O apresentador também não excluiu a possibilidade de conversar com Erika Hilton. De acordo com Ratinho, a intenção não foi ofendê-la e aproveitou a situação para pedir desculpas.
“Em nenhum momento falei mal de trans. Transfobia é você tratar mal o outro. E eu jamais fiz isso. Vou processar todos que me chamaram de transfóbico ", completou.
SBT se pronunciou
O SBT se pronunciou na tarde desta quinta-feira (12) sobre as declarações feitas por Ratinho contra Erika Hilton. Ao comentar o fato de a parlamentar ter sido eleita presidente da Comissão de Defesa dos Direitos da Mulher da Câmera dos Deputados, o apresentador afirmou que não a considera uma mulher.
Em nota, a emissora afirmou que repudia qualquer tipo de discriminação e preconceito, que são o oposto dos princípios e valores da empresa. “As declarações do apresentador Ratinho, expressadas ao vivo ontem em seu programa, não representam a opinião da emissora”, destacou.
A nota ainda afirma que a direção do SBT está analisando a situação e “tratará do tema internamente a fim de que nossos valores sejam respeitados por todos os colaboradores.”
O que aconteceu
Durante o programa, Ratinho questionou a escolha de Erika Hilton para a presidência da Comissão e disse que o cargo deveria ser ocupado por alguém com características biológicas femininas, como útero e menstruação. “Não achei muito justo, com tanta mulher, por que vai dar para uma mulher trans? Ela não é mulher, ela é trans”, declarou.
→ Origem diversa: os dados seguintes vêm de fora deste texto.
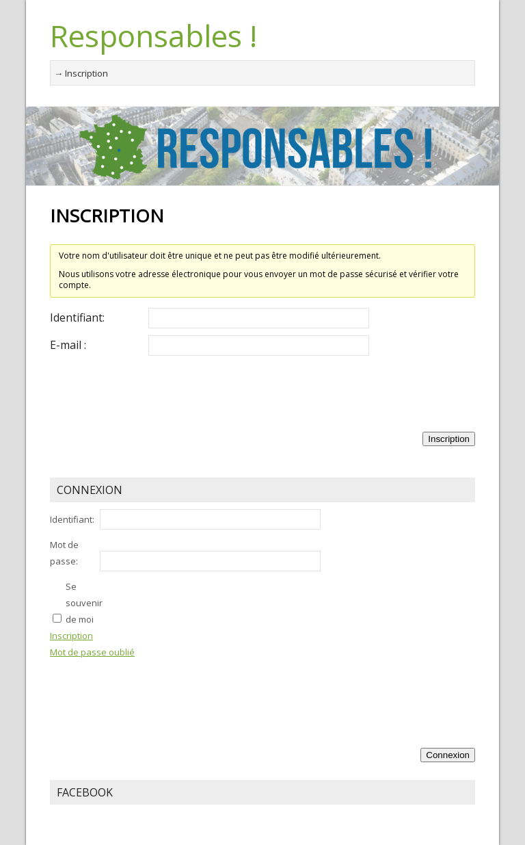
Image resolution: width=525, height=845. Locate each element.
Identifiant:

Em seguida, ele acrescentou: “Não tenho nada contra trans, mas se tem outras mulheres… Mulher para ser mulher tem de ser mulher. Eu até respeito todo mundo, comissão de defesa dos direitos da mulher, defendo quem tem comportamento diferente, tá tudo certo”.
Aos aplausos da plateia, o apresentador continuou com as críticas. “Mulher para ser mulher tem que ter útero, precisa menstruar, tem de ficar chata três ou quatro dias. Vocês pensam que a dor do parto é fácil? Tem que fazer o [exame] Papanicolau. Eu sou contra, devia deixar uma mulher ser presidente da comissão”, declarou.